The external antenna jack on the Totally Featureless Clock is, by necessity, recessed way down in a hole (because I can’t get to the inside of the now-finished half-inch-thick case to gnaw it out from there). Perforce, that puts the locking nut out of reach.
Solution: a pin spanner wrench. I’m sure they’re available commercially, but what’s the fun in that?
The male threaded part of the jack is 0.230 inch OD, the nut is 0.313 OD, and the notches are 0.030 wide and 0.020 deep. Raw material is about two inches of 5/16-inch air-hardening drill rod, not that I’m actually going to heat treat it for this application.
Face off the end and drill the guts out with a 15/64-inch drill.

Grab it in the 3-jaw chuck bolted firmly to the table, then mill off anything that isn’t a pin. Don’t grab it in the milling vise, which doesn’t have enough oomph to hold a slick steel cylinder in place; don’t ask how I know this.

Set Z=0 at the top surface of the spanner-to-be and XY = 0 on the axis of the cylinder, of course.
Manual CNC, feeding the commands into EMC2’s MDI slot and then mouse-clicking the stored commands to avoid reduce typing errors. For my setup, Y=±0.171 to produce the 30-mil pin and X=±0.4 to clear on both sides.
After cutting the first side at 3 k RPM, feed 2 inches/min, and 10 mils per pass, I whacked the other side off in one giant 20-mil bite. I’m such a sissy…
A bit of heatshrink tubing improves the griptivity and it’s all good.

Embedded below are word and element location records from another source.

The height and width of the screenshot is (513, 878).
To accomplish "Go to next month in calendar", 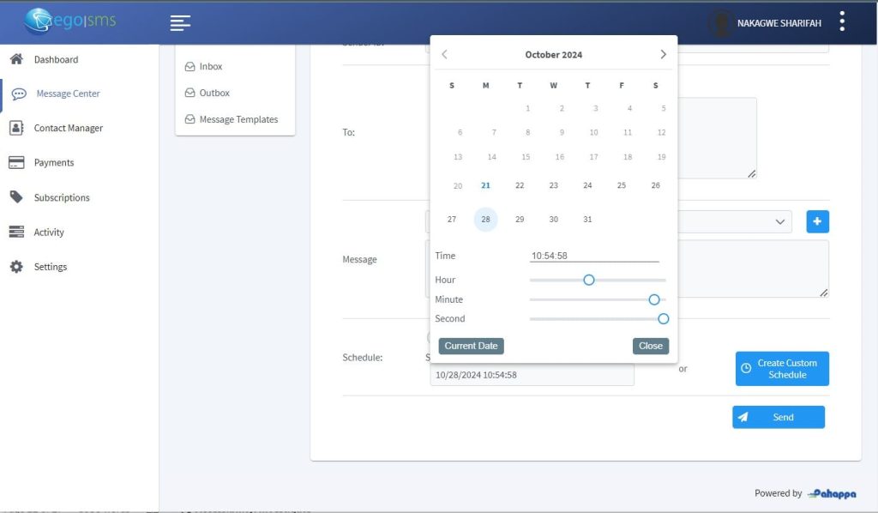I will (x=663, y=54).
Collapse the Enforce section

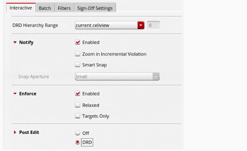pos(15,94)
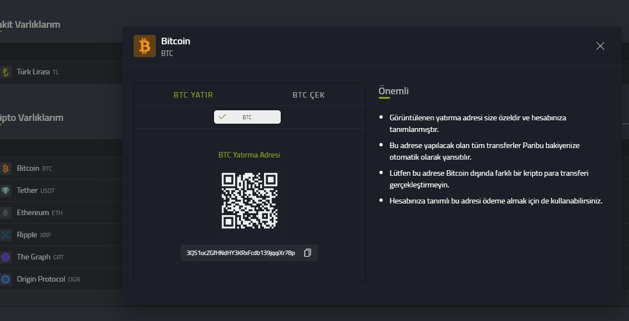Click the Origin Protocol OGN icon

[x=6, y=279]
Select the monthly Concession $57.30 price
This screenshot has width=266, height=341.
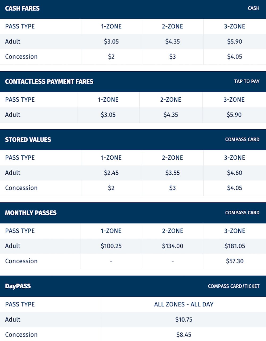235,261
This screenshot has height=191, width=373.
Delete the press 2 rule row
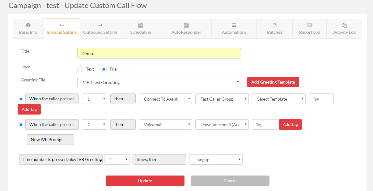click(x=21, y=124)
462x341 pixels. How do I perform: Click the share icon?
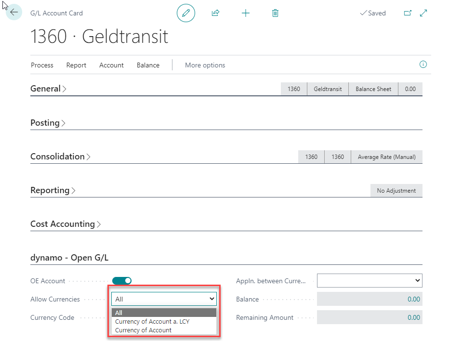[215, 13]
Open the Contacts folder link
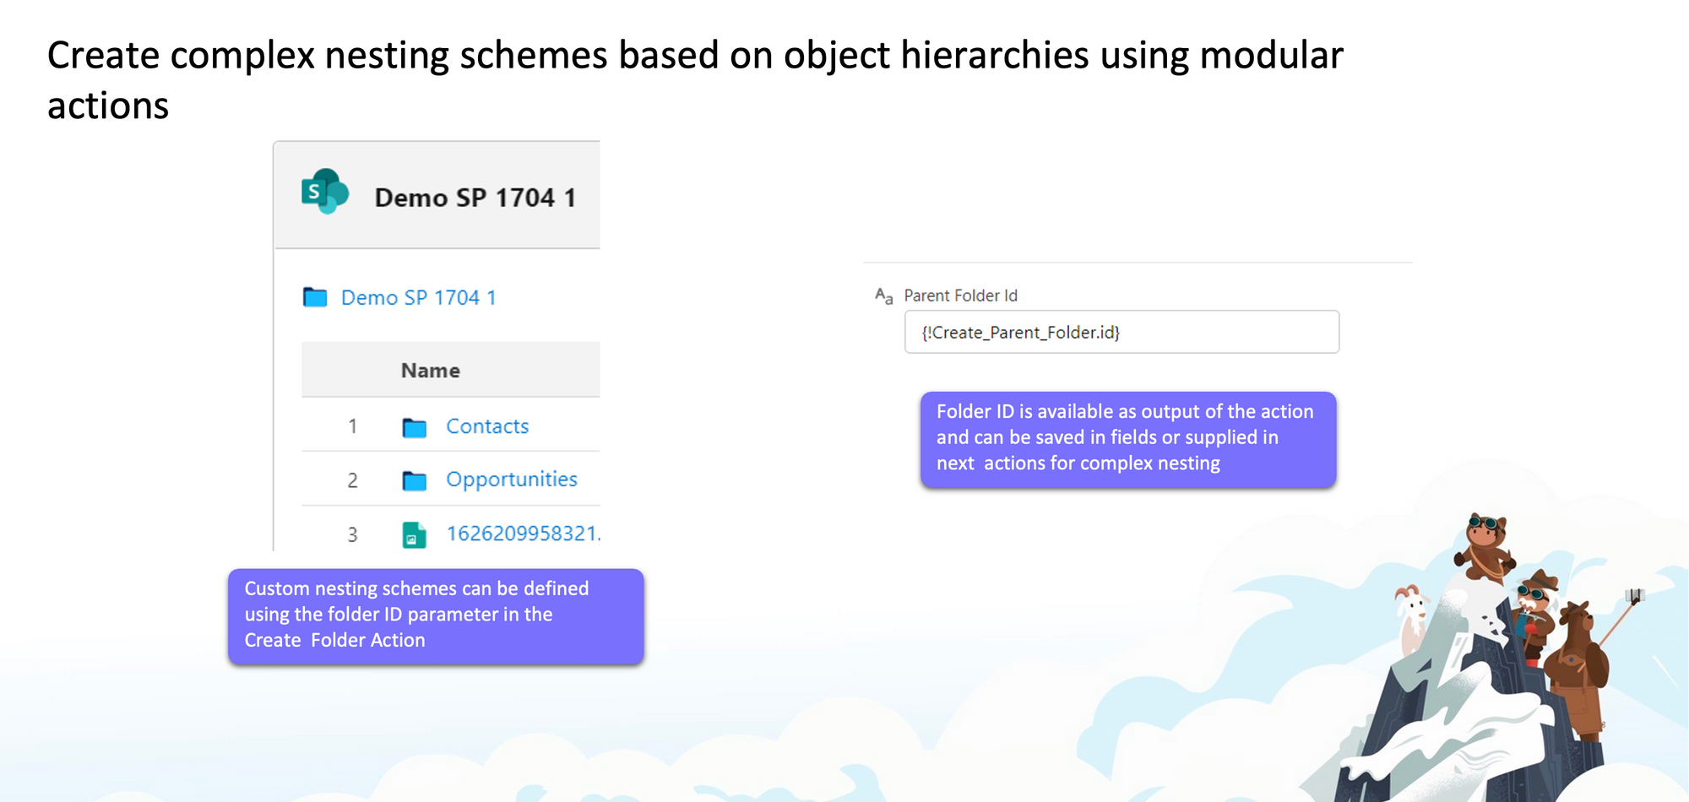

This is the sort of thing you do once, drop in the baggie with the rest of the connector nuts, and use for years thereafter. I should’a done it years ago, but I’ve been able to not quite butcher the nuts with a needle-nose pliers…
[Update: It turns out a commercial nut driver was available, at least in one special shop in one special place, but no longer. For my delicate uses, that shaft into the jack isn’t really needed.]
So that’s what those notches on the nuts are for… I always wondered what sort of tool one was supposed to use since needle-nose pliers tend to slip a lot. I really need a place to put a small lathe.
needle-nose pliers tend to slip a lot
Ahem…
But, yeah, I hate it when that happens, too. The problem is that every different nut requires a different driver, so either you make do with pliers or accumulate a drawer full of drivers.